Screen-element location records
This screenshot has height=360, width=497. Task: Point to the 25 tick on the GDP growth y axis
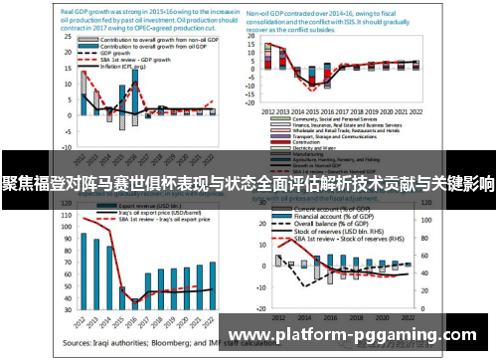click(73, 49)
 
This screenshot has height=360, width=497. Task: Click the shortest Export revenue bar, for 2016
click(135, 297)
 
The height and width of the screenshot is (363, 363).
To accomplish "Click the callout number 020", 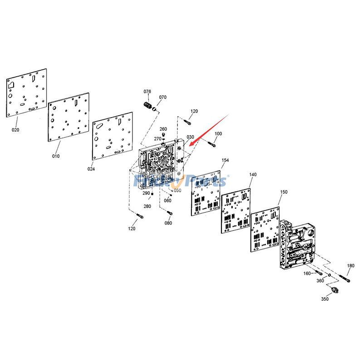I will (x=15, y=130).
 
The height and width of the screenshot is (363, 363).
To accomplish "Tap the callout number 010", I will (x=55, y=157).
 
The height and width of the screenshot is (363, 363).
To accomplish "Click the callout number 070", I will (x=162, y=97).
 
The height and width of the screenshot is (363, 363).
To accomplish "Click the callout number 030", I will (x=190, y=137).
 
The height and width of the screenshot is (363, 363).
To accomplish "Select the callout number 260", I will (x=163, y=129).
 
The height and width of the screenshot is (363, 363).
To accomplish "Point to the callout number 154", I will (x=225, y=161).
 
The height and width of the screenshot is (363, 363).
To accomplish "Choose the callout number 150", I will (x=284, y=192).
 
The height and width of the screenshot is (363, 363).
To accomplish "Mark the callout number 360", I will (x=320, y=281).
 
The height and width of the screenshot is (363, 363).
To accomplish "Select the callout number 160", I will (x=307, y=273).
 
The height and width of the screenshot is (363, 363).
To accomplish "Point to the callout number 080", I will (x=168, y=223).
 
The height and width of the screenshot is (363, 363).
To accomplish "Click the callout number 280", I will (x=147, y=206).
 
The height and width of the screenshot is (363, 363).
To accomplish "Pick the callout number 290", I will (x=146, y=193).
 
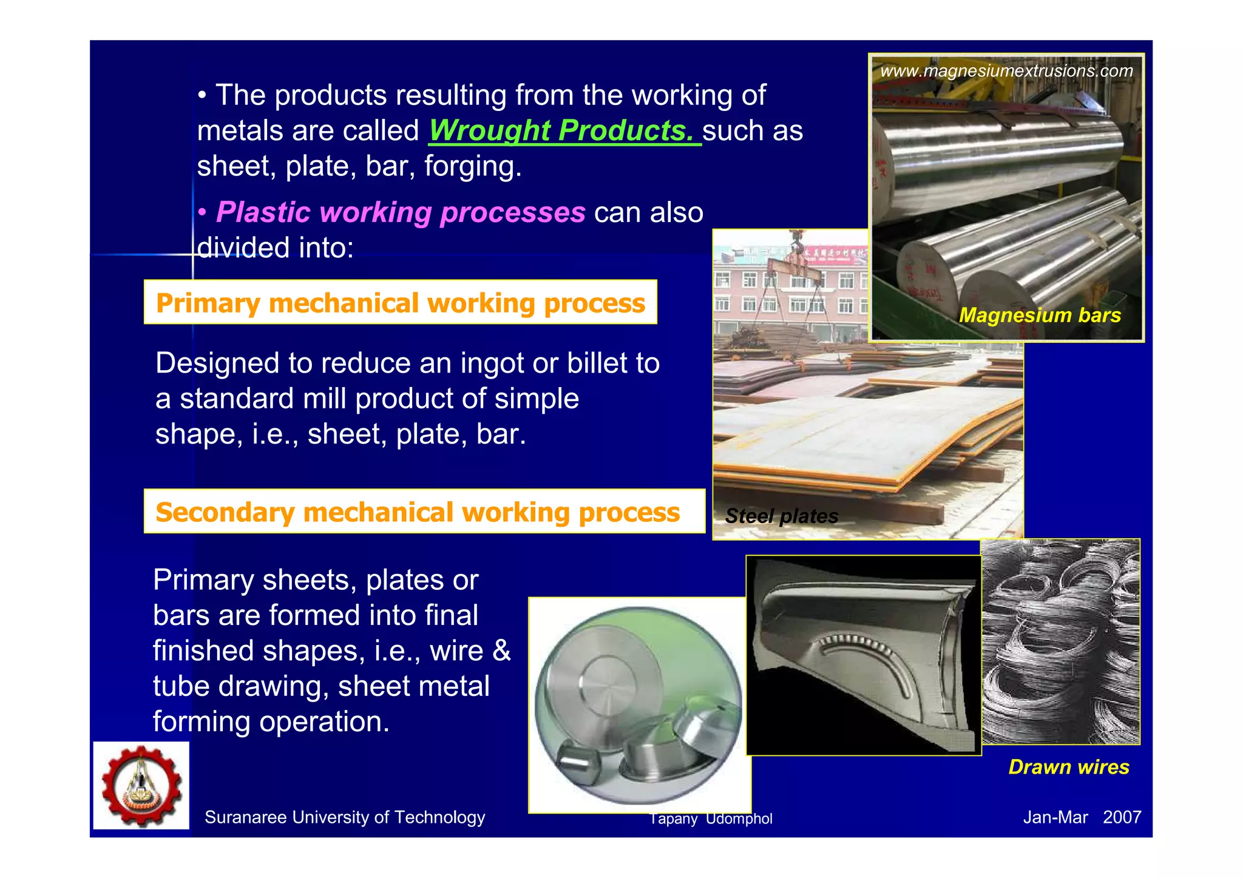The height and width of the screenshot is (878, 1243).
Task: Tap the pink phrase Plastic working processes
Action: pyautogui.click(x=401, y=212)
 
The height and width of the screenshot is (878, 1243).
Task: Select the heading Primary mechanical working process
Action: pyautogui.click(x=401, y=303)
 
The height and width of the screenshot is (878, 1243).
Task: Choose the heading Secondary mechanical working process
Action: pyautogui.click(x=418, y=512)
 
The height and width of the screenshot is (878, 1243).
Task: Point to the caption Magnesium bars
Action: pyautogui.click(x=1040, y=316)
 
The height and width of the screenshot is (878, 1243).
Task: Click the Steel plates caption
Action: pyautogui.click(x=781, y=516)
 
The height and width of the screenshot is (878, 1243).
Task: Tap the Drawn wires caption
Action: pyautogui.click(x=1068, y=767)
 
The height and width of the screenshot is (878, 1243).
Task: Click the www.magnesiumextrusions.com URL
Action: pyautogui.click(x=1006, y=71)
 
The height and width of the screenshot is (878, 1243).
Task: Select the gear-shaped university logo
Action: pyautogui.click(x=141, y=786)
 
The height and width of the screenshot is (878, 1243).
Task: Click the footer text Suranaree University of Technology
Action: pyautogui.click(x=345, y=817)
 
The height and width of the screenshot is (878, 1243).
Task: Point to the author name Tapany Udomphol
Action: pyautogui.click(x=711, y=819)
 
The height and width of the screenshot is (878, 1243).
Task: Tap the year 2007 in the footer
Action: pyautogui.click(x=1122, y=817)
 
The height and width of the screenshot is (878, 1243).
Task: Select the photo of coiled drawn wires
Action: pyautogui.click(x=1060, y=641)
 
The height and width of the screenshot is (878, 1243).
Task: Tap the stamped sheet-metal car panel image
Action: pyautogui.click(x=863, y=655)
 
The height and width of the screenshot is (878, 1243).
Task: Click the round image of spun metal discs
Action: pyautogui.click(x=639, y=705)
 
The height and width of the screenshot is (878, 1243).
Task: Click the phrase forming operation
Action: pyautogui.click(x=271, y=721)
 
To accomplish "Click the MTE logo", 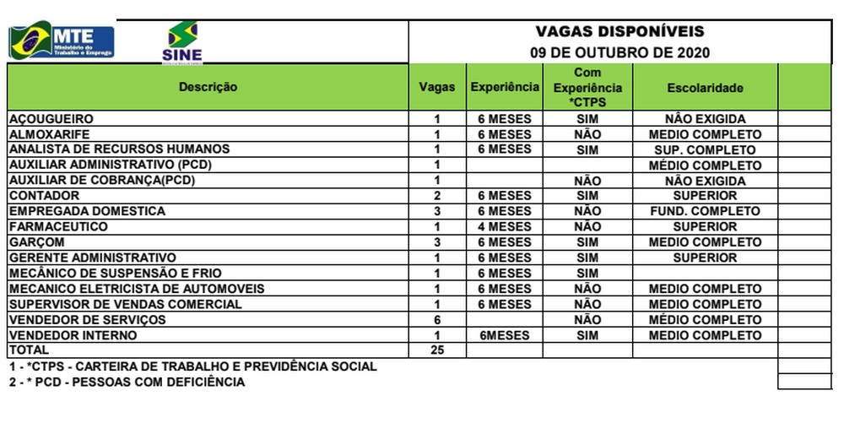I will click(62, 41).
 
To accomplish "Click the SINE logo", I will click(182, 43).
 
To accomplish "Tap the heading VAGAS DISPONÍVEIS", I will click(619, 32).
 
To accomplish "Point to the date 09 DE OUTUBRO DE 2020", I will click(619, 52).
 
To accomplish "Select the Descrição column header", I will click(208, 87).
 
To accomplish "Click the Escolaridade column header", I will click(705, 87).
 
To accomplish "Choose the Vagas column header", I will click(437, 87).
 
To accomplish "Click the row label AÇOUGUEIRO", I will click(51, 119).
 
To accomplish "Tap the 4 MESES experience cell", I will click(505, 226).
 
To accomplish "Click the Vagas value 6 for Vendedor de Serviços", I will click(437, 320).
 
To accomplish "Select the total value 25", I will click(437, 350).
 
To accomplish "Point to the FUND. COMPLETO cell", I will click(705, 211).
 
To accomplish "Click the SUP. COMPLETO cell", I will click(705, 149).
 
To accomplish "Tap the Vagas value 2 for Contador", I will click(437, 196).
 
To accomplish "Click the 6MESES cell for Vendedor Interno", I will click(505, 335).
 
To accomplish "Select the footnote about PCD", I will click(127, 382).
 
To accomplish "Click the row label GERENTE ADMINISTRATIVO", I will click(92, 258).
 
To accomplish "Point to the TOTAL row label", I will click(29, 350).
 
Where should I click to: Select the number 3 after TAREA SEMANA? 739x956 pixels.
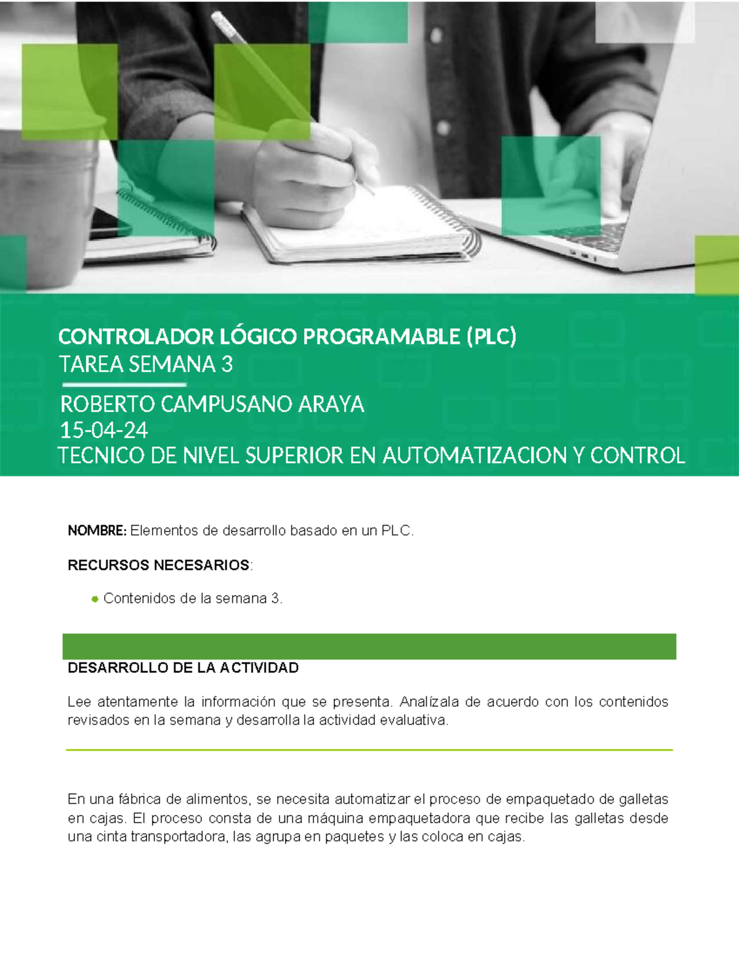[x=227, y=364]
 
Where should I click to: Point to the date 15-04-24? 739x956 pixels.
[x=103, y=430]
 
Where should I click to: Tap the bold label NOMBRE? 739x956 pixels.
[x=97, y=531]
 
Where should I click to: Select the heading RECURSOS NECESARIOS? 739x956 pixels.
[x=158, y=565]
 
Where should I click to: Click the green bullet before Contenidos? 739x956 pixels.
[x=95, y=599]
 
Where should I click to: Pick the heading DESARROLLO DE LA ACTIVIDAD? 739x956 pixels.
[x=183, y=668]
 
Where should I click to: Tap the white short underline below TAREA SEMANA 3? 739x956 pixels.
[x=123, y=385]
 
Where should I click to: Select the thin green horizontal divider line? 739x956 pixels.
[x=370, y=750]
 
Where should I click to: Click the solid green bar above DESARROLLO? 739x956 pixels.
[x=370, y=646]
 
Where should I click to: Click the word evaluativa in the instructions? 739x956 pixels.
[x=414, y=720]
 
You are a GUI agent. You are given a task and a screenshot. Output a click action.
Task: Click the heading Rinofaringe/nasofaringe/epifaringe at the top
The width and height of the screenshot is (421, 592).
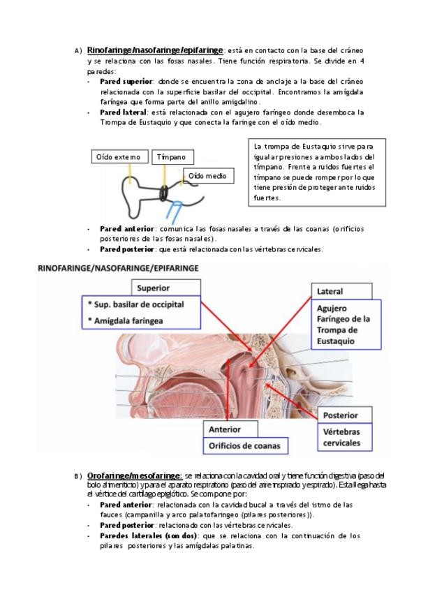coord(154,51)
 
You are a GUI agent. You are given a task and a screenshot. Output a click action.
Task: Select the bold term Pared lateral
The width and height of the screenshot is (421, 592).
coord(123,112)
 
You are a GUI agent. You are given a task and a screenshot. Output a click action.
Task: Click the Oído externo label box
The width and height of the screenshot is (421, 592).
coord(119,157)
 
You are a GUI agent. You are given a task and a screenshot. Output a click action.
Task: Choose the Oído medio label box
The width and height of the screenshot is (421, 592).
coord(207,176)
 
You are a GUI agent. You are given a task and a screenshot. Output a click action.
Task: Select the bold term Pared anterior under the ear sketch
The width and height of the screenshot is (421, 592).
coord(126,228)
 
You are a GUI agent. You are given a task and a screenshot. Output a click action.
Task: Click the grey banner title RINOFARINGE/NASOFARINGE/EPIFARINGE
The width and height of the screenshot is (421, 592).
coord(118,267)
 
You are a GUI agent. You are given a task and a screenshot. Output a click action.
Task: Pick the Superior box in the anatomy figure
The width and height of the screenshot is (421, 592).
coord(172,288)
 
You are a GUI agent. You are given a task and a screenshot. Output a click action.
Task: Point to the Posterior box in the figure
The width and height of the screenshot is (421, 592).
coord(341,415)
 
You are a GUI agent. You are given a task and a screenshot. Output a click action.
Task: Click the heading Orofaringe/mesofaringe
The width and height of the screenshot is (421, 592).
coord(134,475)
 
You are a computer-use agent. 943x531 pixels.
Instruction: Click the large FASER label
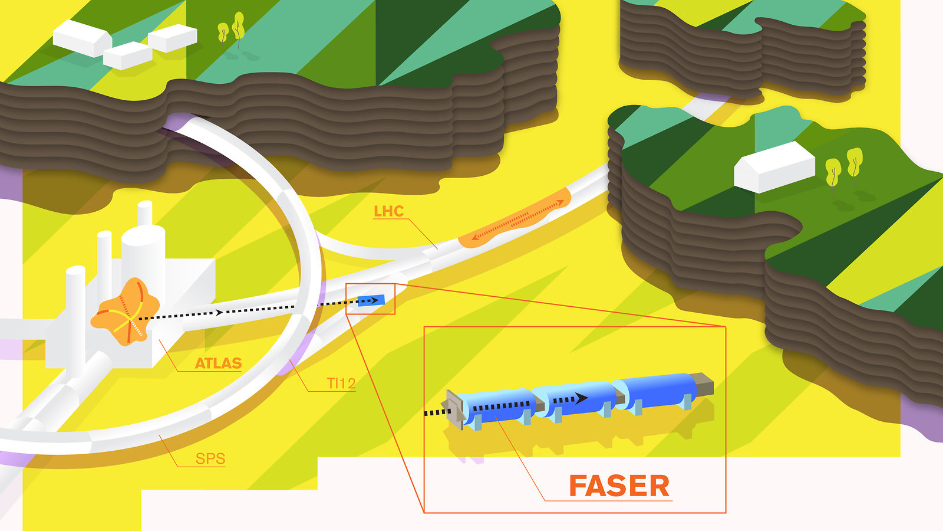(619, 486)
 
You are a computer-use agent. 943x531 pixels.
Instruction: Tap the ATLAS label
(218, 363)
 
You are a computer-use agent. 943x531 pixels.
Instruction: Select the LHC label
(388, 211)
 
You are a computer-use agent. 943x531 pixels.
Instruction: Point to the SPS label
(210, 458)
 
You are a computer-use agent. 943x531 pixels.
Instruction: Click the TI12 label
(341, 384)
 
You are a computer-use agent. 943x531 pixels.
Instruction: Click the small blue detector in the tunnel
(371, 300)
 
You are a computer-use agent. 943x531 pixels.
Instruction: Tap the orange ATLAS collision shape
(125, 311)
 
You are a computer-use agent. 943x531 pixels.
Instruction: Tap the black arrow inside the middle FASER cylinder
(580, 398)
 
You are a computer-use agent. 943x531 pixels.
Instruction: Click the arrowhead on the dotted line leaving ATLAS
(219, 312)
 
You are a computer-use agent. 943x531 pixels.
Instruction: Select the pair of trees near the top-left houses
(232, 28)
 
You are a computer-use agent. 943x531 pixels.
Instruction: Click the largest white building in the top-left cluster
(83, 38)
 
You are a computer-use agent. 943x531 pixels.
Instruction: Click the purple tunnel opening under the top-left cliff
(176, 123)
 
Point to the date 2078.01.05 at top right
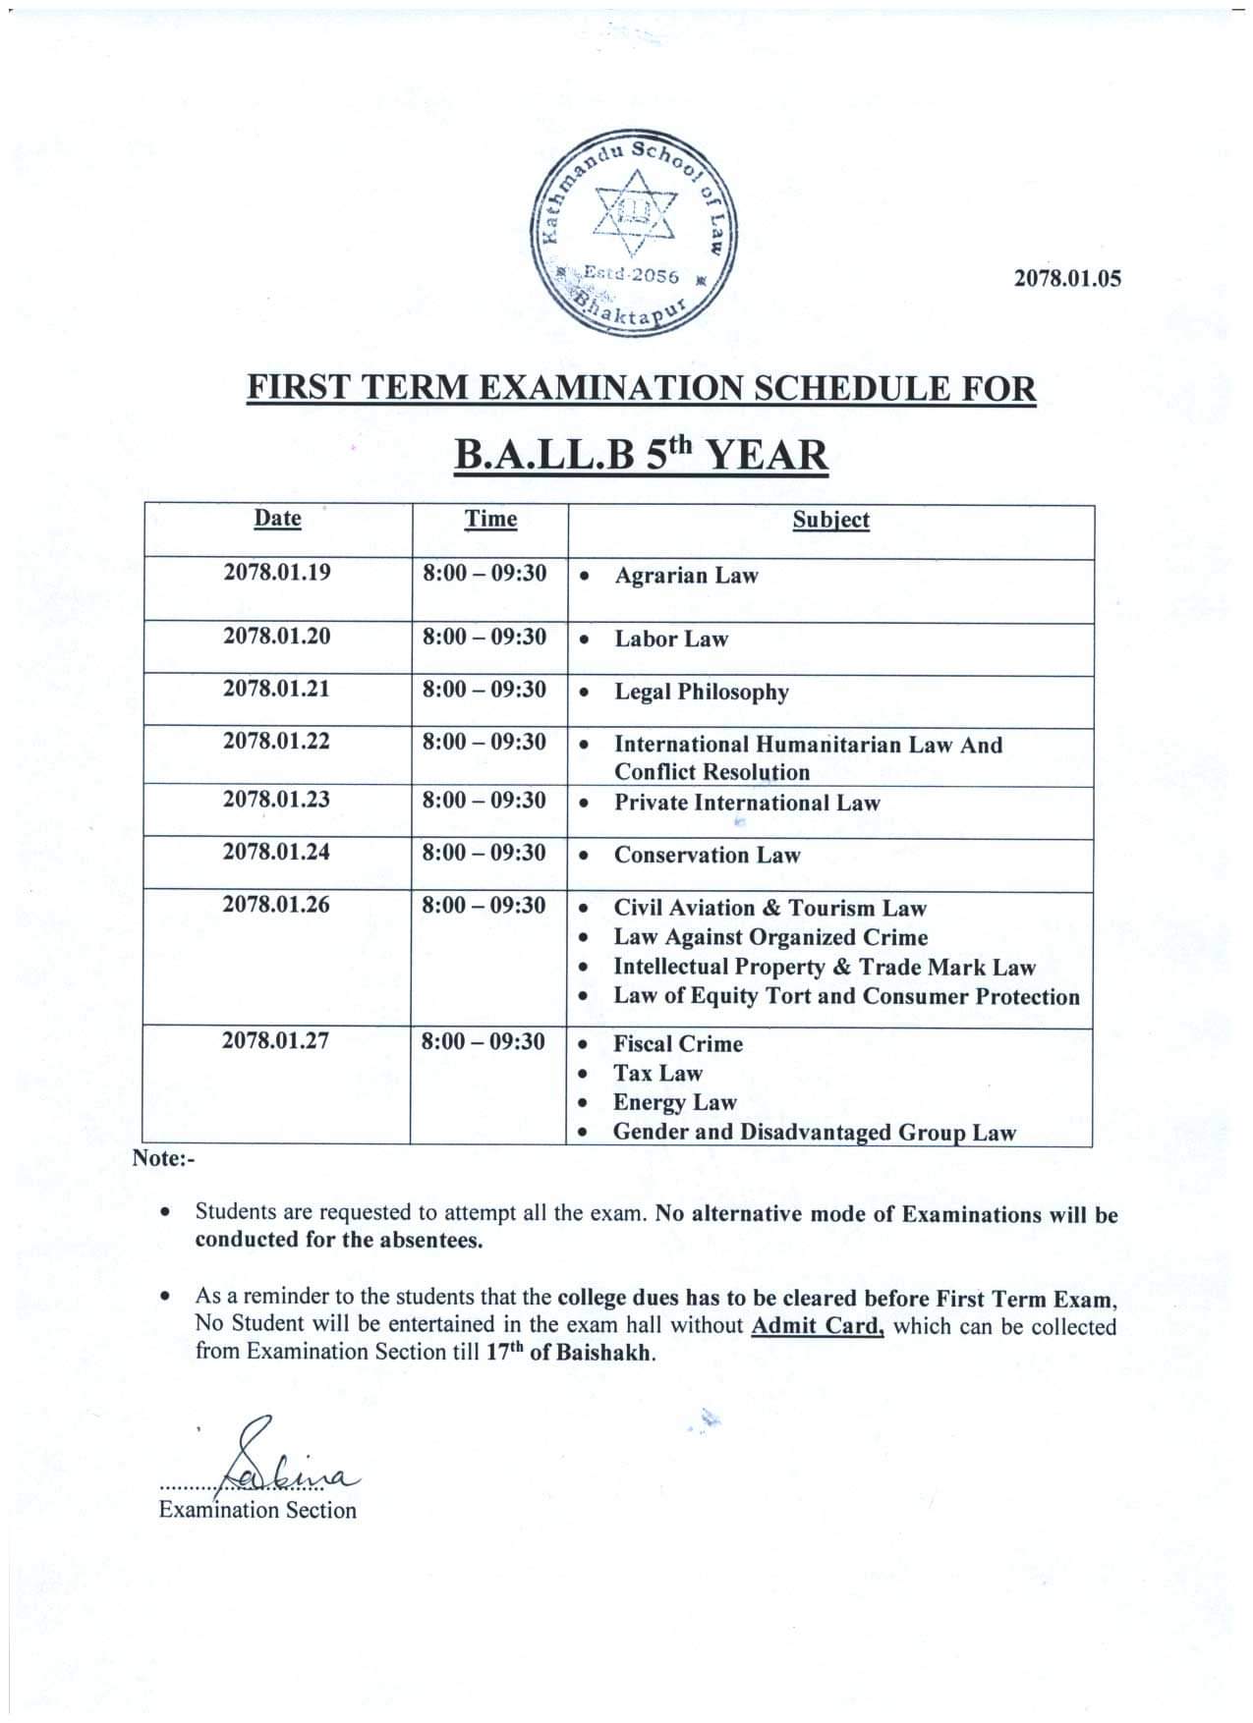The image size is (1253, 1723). click(1066, 278)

▶ **TASK PROMPT**:
Render the stretch from the start of the records through the line containing "click(135, 297)" as a JSON list of strings, one string per line, with blank lines skipped. Leave the pictures out of the answer.

▶ **RESULT OF THIS TASK**:
[
  "This screenshot has height=360, width=497. Task: Point to the 25 tick on the GDP growth y axis",
  "click(73, 49)",
  "This screenshot has height=360, width=497. Task: Click the shortest Export revenue bar, for 2016",
  "click(135, 297)"
]